Nor does he spare the self-proclaimed “grownups” who have joined Trump’s inner circle supposedly to protect the country from the president’s impetuousness. Karl’s method of criticizing is not to give his own opinion, but to quote directly from people like John F. Kelly, Trump’s short-term chief of staff, in a way that makes Kelly come off like a self-important, and ultimately impotent, jerk.
One Trump official who was vilified in the press, Kirstjen Nielsen, is portrayed sympathetically by Karl as misunderstood and a victim of cutthroat White House politics, when she unfairly became the face of Trump’s immigration policies. The policies were not hers, but as secretary of Homeland Security she tried to carry out the president’s wishes, and was sharply criticized before she resigned.
Karl points out that Trump’s attacks on the news media have a calculated purpose. Trump himself has said that by attacking reporters, he casts doubt on everything they say. Perhaps more importantly, the Trump Show needs a villain to spar with the hero, and reporters happily play the role. Trump has effectively, and unfortunately, branded the news media as the “opposition party.”
“But a free press is not the opposition party,” Karl writes. “Our role is to inform the public, seek the truth, ask tough questions, and attempt to hold those in power accountable by shining a spotlight on what they are doing.

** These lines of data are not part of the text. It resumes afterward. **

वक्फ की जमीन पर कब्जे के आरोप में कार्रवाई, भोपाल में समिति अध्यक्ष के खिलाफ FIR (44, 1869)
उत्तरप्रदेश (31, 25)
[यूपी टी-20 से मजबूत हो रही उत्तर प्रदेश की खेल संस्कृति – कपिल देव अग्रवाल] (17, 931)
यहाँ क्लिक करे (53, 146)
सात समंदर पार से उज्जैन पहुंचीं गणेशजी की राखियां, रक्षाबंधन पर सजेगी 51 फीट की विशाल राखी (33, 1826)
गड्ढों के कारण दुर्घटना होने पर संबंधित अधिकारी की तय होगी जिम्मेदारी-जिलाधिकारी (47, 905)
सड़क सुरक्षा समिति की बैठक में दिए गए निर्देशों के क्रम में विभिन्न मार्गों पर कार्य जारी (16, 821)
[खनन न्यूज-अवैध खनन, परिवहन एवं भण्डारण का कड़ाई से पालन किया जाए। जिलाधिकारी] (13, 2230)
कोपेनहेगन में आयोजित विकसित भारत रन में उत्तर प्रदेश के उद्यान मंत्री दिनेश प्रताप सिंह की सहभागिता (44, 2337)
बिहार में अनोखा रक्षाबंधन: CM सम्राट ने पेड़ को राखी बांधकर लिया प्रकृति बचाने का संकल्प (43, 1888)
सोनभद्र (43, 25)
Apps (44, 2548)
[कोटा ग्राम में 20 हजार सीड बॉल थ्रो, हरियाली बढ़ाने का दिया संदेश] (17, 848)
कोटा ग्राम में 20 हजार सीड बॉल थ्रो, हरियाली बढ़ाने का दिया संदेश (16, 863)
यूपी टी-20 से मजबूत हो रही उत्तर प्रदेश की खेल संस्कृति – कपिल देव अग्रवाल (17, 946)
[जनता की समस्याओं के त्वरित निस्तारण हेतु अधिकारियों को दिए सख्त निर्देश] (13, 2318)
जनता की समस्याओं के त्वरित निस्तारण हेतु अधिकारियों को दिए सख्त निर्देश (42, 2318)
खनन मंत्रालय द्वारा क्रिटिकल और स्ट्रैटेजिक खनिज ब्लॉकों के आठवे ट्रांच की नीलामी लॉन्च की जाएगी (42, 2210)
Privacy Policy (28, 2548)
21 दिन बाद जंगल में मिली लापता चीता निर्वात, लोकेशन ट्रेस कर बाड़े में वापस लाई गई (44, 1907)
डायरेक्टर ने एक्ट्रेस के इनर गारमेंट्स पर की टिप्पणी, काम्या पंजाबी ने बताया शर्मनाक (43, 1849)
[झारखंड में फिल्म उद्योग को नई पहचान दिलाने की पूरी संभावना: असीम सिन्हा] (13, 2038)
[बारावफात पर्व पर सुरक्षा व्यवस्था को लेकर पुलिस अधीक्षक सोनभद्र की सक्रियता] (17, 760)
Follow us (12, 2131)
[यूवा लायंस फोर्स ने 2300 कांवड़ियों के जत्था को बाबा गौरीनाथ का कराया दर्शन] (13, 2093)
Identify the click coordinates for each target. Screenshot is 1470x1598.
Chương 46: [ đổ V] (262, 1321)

We are not the opposition, but in the Trump era, the free press has sometimes appeared like the opposition.”
There is a place for opinion journalism, Karl writes. “But there is a crucial role for reporters and news organizations who strive for objectivity and balance. Our opinions – and we all have opinions – should be irrelevant.”
One of Karl’s interesting observations is that reaction to violent protests led by racists in Charlottesville was a turning point for Trump. In one of Trump’s comments about the 2017 violence, the new president clumsily tried to blame “both sides.” When even his Republican allies attacked him for equating racism with anti-racism, Trump reversed himself. But then that change of tone was criticized, too.
All his life, Trump believed he never should back down or admit a mistake, but on the unanimous recommendation of his advisors, he tried to change course about Charlottesville, sort of, and it backfired. Karl writes that Trump vowed never again to correct himself or apologize.
Reporters at the White House should remember that about Trump. Reporters frequently ask Trump – about every perceived error, misstatement, falsehood, or errant Tweet – if he will admit to making a mistake or apologize. No, he won’t, and the insistent reporters appear to be badgering and shaming him. There must be more effective ways to hold the president accountable, without expecting Trump to go against his nature and admit a mistake.
“The Trump show will eventually become a distant memory,” Karl concludes. “The question is whether America will ever be the same again, whether we have become a nation of people who define truth in relative terms, accepting as true only what we want to believe, yelling ‘fake news’ at everything else, a nation so thoroughly divided we cannot agree on what is real.”
Fortunately, we have people like Jonathan Karl – reporters with good memories, even dispositions, and a relentless desire to be in the front row.

Peter Copeland is a former foreign correspondent and Washington bureau chief who occasionally occupied the Scripps Howard seat in the White House briefing room. He is the author of Finding the News: Adventures of a Young Reporter.